Page 60 of Damaged

Minute by minute, I was losing pieces of myself. I wasn’t losing them to Dalton or the past. I was just losing them… little bits that flaked off and crumbled to ash before floating away. There was a shameful part of me that wished I was back at Ivan’s. At least I’d known who and what I was as those days had bled into one another.

I didn’t know anything anymore.

“Silver?”

I hated the sound of my name unless it was Dalton saying it, and that was only because I could still hear the despair in his voice when he’d apologized for what he’d done. That was one piece I was still trying to hold on to, but it too was slipping away.

I heard my name repeated along with a firm knock on the door.

I knew who it was, but I didn’t answer. I wasn’t particularly surprised when the doctor who seemed to be in charge of all the men outside stepped into my room. It didn’t take long for him to find me since the room was only so big. I was in the corner that was farthest from the bedroom door, my back to the wall.

“Silver—”

“No,” was all I said as I continued to cradle my body with my knees tucked against my chest and my arms wrapped around them. The word was my go-to response these days.

No, I wasn’t hungry.

No, I didn’t want to go outside.

No, I didn’t want to talk.

No, I didn’t want to hear how Dalton was doing.
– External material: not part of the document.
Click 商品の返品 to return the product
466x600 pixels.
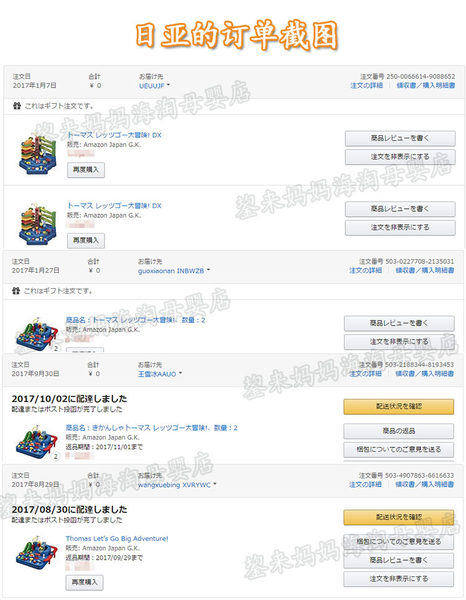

I expected the man to do what all the others, including Jace, had done… turn around and walk away. Instead, he stepped into the room and closed the door behind him. I should have been afraid, but I wasn’t. I didn’t care if he wanted to lecture me, fuck me, or belittle me for my behavior.

The man didn’t speak again as he approached my little corner. I didn’t look up, I didn’t look down, I just stared into the nothingness that had become my best friend. Instead of putting all my fear, rage, and all the other shit eating away at me into the box in my head that had protected me for so long, I’d figured out how to change things.

I’d figured out how to make that box work even better.

The box where I’d hidden away so many things in wasn’t in me anymore. I was in it.

It was quiet.

Safe.

Peaceful.

Easy.

I wasn’t sure how long it took me to realize that the man hadn’t left the room. Instead, he’d stealthily managed to sit a mere half-dozen feet from me, his broad shoulders leaning against my bed, his long legs stretched out in front of him.

“Things with Dalton haven’t gone as well as we hoped,” the man said bluntly. I hated that his words pulled me from that dark, peaceful place where I hadn’t had to be anyone. Where I hadn’t existed anymore.

“That’s why it’s taking so long to get him back to you,” the man continued. Ronan… that was his name. I’d met him more than a few times. I’d even seen him at the funeral with another man and three children standing solemnly among the other mourners.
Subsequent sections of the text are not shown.